Rory hands Smith a white dogwood blossom and says, “I got you these. I thought you might like to wear one or something.”
“Is that why you were on the roof this morning?” Shara says. “I was wondering.”
“They’re fresher if you get them off the tree than the ground, okay?” Rory mumbles.
“I love them,” Smith says, grinning as he takes it. “Thank you.”
He spends a minute fussing in the mirror on Rory’s closet door, trying to get the flower and cap to work together with his hair. He’s been growing it out for a month now, and it’s grown fast into short, dense curls.
“Hang on,” Shara says. “I have an idea.”
Smith lets her take his cap from him, and she produces a few hairpins from her dress pocket.

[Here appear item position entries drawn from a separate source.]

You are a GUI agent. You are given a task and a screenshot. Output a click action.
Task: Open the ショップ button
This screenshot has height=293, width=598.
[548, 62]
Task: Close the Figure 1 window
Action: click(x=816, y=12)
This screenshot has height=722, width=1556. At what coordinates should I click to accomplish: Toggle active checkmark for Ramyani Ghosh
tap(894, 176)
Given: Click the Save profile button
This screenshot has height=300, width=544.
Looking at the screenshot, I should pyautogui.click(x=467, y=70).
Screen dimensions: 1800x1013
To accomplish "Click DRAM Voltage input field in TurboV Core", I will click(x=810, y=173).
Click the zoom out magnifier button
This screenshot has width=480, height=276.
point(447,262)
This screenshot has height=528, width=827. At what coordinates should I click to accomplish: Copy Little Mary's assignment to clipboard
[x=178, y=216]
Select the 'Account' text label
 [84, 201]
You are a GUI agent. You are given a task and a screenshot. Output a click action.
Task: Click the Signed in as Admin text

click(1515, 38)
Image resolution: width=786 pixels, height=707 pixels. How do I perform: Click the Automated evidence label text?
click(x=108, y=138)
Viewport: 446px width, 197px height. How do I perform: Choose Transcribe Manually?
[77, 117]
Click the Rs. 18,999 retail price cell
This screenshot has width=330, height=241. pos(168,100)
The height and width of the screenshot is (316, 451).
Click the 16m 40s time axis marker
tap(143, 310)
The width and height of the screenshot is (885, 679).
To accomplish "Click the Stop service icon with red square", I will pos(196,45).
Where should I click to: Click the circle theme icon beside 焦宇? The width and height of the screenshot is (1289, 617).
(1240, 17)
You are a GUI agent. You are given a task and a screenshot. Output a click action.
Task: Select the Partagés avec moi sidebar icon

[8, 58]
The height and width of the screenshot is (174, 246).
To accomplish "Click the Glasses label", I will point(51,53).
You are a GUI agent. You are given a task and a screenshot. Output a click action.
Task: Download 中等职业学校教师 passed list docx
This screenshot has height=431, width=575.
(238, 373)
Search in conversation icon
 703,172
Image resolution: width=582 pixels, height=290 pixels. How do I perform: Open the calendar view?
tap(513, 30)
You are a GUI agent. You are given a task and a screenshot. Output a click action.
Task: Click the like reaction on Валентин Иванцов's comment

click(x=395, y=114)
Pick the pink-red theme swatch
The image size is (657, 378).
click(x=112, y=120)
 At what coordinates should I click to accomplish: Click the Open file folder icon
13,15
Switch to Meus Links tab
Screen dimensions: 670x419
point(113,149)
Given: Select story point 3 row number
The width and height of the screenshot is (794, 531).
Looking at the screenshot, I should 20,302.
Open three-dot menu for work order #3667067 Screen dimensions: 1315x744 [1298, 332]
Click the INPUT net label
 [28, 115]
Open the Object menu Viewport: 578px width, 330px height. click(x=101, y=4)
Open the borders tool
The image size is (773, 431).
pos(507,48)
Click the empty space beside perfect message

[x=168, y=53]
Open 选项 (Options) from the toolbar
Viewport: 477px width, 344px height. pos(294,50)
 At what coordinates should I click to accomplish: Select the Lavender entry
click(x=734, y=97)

She folds the elastic under and passes him the pins, pointing out the most strategic places for him to pin it into his hair.
“There,” she says, plucking up one of the flowers from the desk and tucking it behind his ear.
Smith turns to examine himself in the mirror again. He tilts his head from side to side, and then he catches Shara’s eye over his shoulder in the reflection and grins. She smiles back.
“Needs more flowers,” he concludes.
“More flowers,” Rory repeats with a nod before climbing dutifully out of the window.
He returns with two fresh handfuls of dogwood and crepe myrtle blossoms in white and pale pink, and Smith carefully twists them through his hair until it looks like there’s a garden growing straight out of his scalp. At his request, Chloe smudges a hint of gold eyeliner around the corners of his eyes. By the time they’re done, he looks like a god of the forest in white Air Forces.
Rory stares at him from across the room with wide eyes, like he’s never seen anything quite like him before. None of them have, really. There’s nobody like Smith Parker.
* * *
At the dealership across the highway from Willowgrove, Brooklyn descends on them with a clipboard before Chloe’s even shut the door of Rory’s car behind her.
“Do we all have our caps and gowns?” she asks. “Again, do we all have our caps and gowns? Rory?”
“It’s not even a real graduation, Brooklyn,” Rory grumbles.
“Not without caps and gowns it’s not,” Brooklyn says. It looks like it’s going to be a standoff between an unstoppable force (Brooklyn’s dedication to micromanaging anything that can possibly be micromanaged) and an immovable object (Rory’s refusal to do anything he is told to do, ever) when Smith appears over Rory’s shoulder.
“He has it,” Smith says, cheerfully slapping a folded gown and mortarboard against Rory’s chest. “Forgot it in the car.”
“I’m not wearing it,” Rory says.
“Yes, you are,” Brooklyn argues.
“It looks cute on you,” Smith says.
“Ugh.” Rory rolls his eyes so hard that his whole head goes around in an annoyed circle. “Fine.”
“Good,” Brooklyn says. She spins, cups her hands around her mouth, and yells, “They got theirs!”
Summer, who is standing on top of an ice chest in the middle of the lot with a megaphone in one hand, says through the crackly speaker, “Thanks, Brooklyn, but you really don’t have to take this job so seriously.”
“Agree to disagree!” Brooklyn yells.
Georgia’s standing next to Summer’s ice chest with a tank of helium. Summer leans over and holds the megaphone in front of Georgia’s mouth.
“Hey, Chloe,” she says into it.
Brooklyn puts them to work. Most of the cars have been moved to the back lot to make room for a small stage and a single mic stand, the former on loan from Summer’s parents’ church and the latter from Rory’s A?V collection. Ace and Smith and all the other jocks are tasked with the manual labor of setting up chairs and tables, while Ash and the art club kids hang up signs and Benjy directs some of the choir contingent in assembling a balloon arch.
Across the two-lane highway, the rest of the class of ’22 starts pulling into the student lot, posing for pictures outside the auditorium in their caps and gowns. A few of them stop to stare over at the dealership, where a pink-haired Shara is on Smith’s shoulders, hanging a sign that says BLESSED ARE THE FRUITS with FRUITS in glitter glue. That’s got to be one of Benjy’s.
This is part of it, after all. There will always be people who like Willowgrove the way it is. The Mackenzies and Emma Graces and Dixons, the Drew Taylors, but also the quiet kids who feel safe there. Some of them have been in so deep for so long, they’ll always be happier like this. Some of them are too scared, or didn’t want to have that conversation with their parents. Some of them will reconcile these two sides of the highway in their hearts years from now.